Action item: In the records below, find the line with "This screenshot has width=836, height=722." and repeat exactly every line from it through the line with "the Project ID". Pictures stay out.

Information:
• • • •
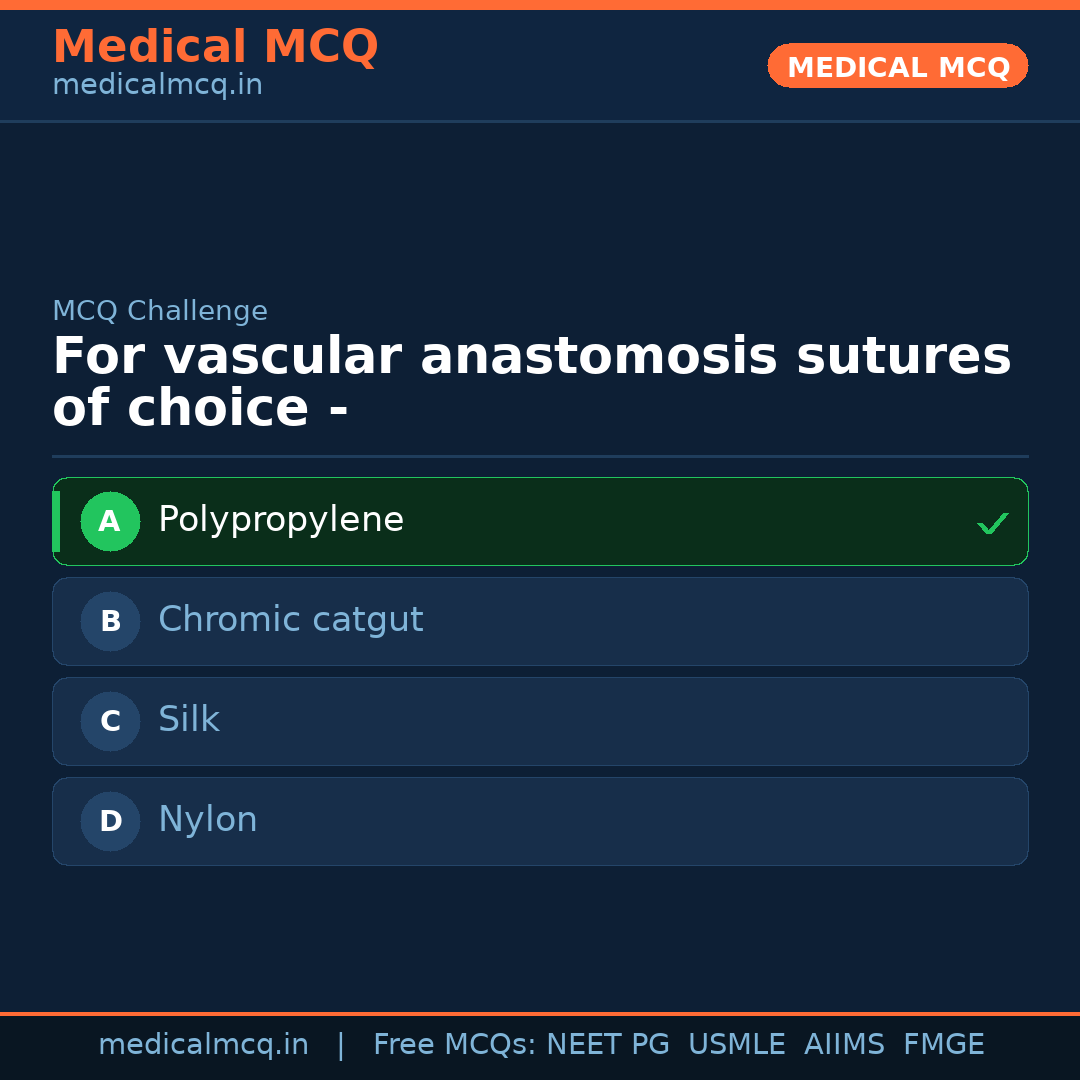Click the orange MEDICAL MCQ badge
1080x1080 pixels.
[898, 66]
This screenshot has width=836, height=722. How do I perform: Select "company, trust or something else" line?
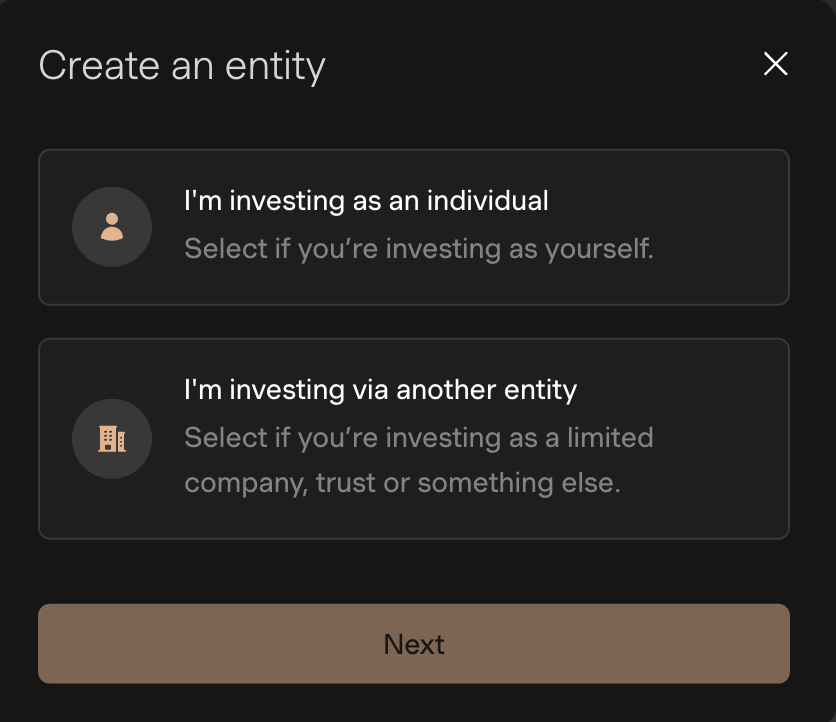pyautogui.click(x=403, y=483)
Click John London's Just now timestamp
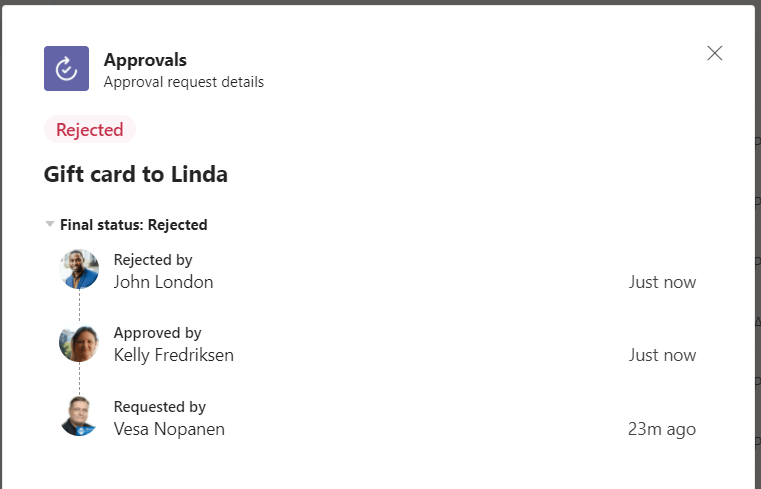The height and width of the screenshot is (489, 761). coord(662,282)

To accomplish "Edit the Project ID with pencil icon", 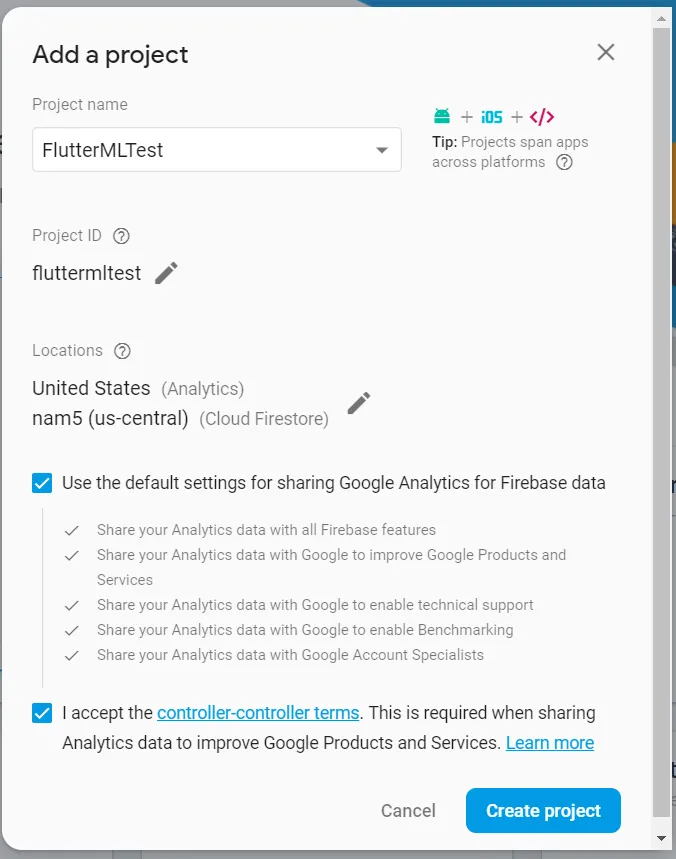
• • • •
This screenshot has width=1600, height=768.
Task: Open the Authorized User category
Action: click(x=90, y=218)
• • • •
Solution for this task:
This screenshot has width=836, height=722. How do I perform: Select "company, trust or something else" line?
pyautogui.click(x=403, y=483)
Click John London's Just now timestamp
The height and width of the screenshot is (489, 761). coord(662,282)

To accomplish "Edit the Project ID with pencil icon", 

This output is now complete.